My reportage this year will go in two directions. I will attempt as usual to give you a look at the depth of our projects while I also go in search of the breadth of the metaphors that define these diverse communities in Niger, Burkina Faso and Mali.

Metaphors “serve as a repository of that culture’s dominant mode of intelligence and tradition,” according to Caribbean scholar, Patricia Ismond. Through our photographs and words, I hope to interweave LWR projects with the images, stories, and mythological truths animating the lives of the amazing people in the rural places where LWR works. My hunch is that this approach will intensify your profound sense of why this ministry matters. From these communities and these cultures you may acquire a deeper sense of the many metaphors that crossed the Atlantic in chains to the New World during the slave trade to become the backbone of Black History Month.

Tuesday, February 3, 2009

LWR Board Sees the Hands that Help

Oversight and governance constitute key duties for the members of the Lutheran World Relief board. These 13 women and men, 8 from the ELCA and 5 from the LCMS, take seriously their stewarding of the mission, vision and fiscal operations. Three times a year these dedicated generative thinkers come together to meet from California, Illinois, Minnesota, Missouri, Montana, Nebraska, New York, Oregon, Virginia and Wyoming. Once every three years, however, these volunteer leaders travel to the faraway places LWR works to see for themselves how the things they read and hear in staff reports correspond to the work we do at the last mile.

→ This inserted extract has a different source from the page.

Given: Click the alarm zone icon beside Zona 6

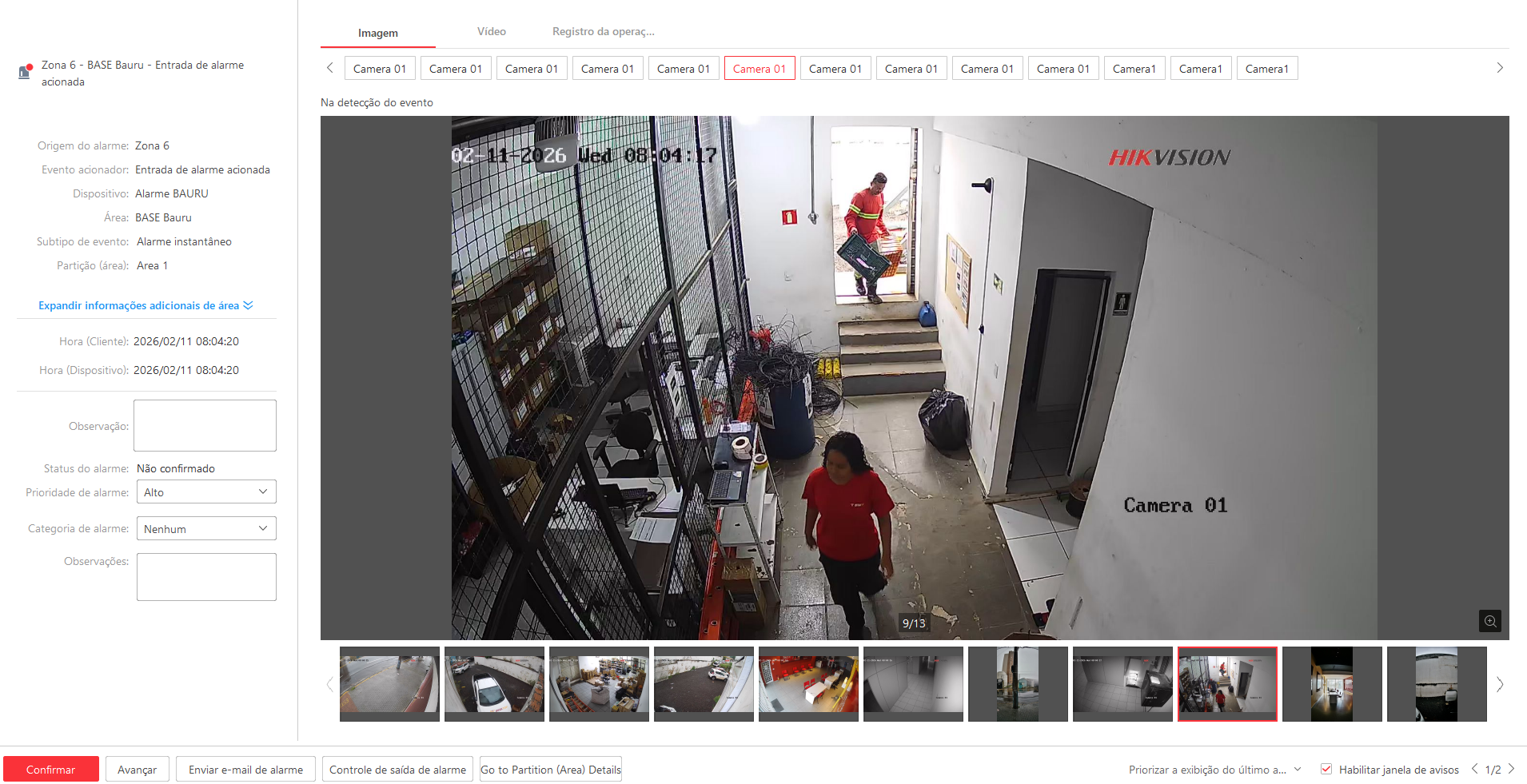Looking at the screenshot, I should pyautogui.click(x=25, y=71).
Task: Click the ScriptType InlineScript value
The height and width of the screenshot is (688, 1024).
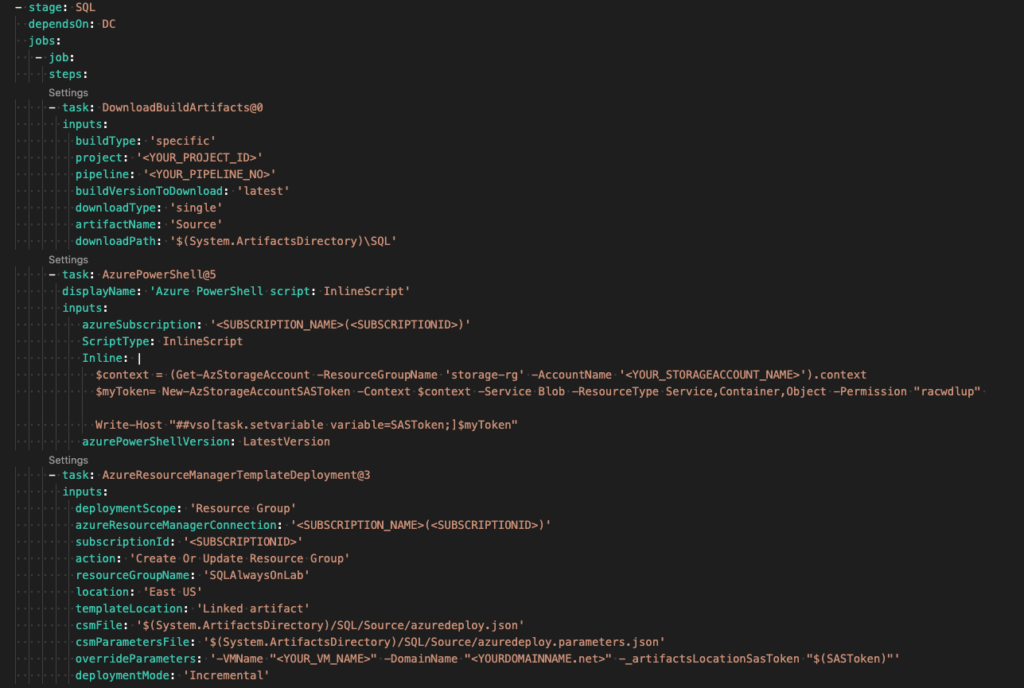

By co-creating “vibrant, functioning rural economies,”—to employ a favorite phrase of Executive Vice-President Jeff Whisenant— we move, albeit incrementally, toward a world of justice, dignity and peace. I say co-creating because without the Holy Spirit’s help, without the expertise of partners who accompany local communities, without the heroic labors of campesinos (peasant farmers), without the prophetic, loving and wise counsel of the LWR board, making progress would be entirely impossible.

Reading the numbers and narratives on paper at the Baltimore boardroom can’t quite equate with hearing firsthand the impact like what board members heard in Matagalpa, Nicaragua: “We are not poor anymore,” testified one community leader. “Instead of extending our hand to receive help, we extend our hand to help others.”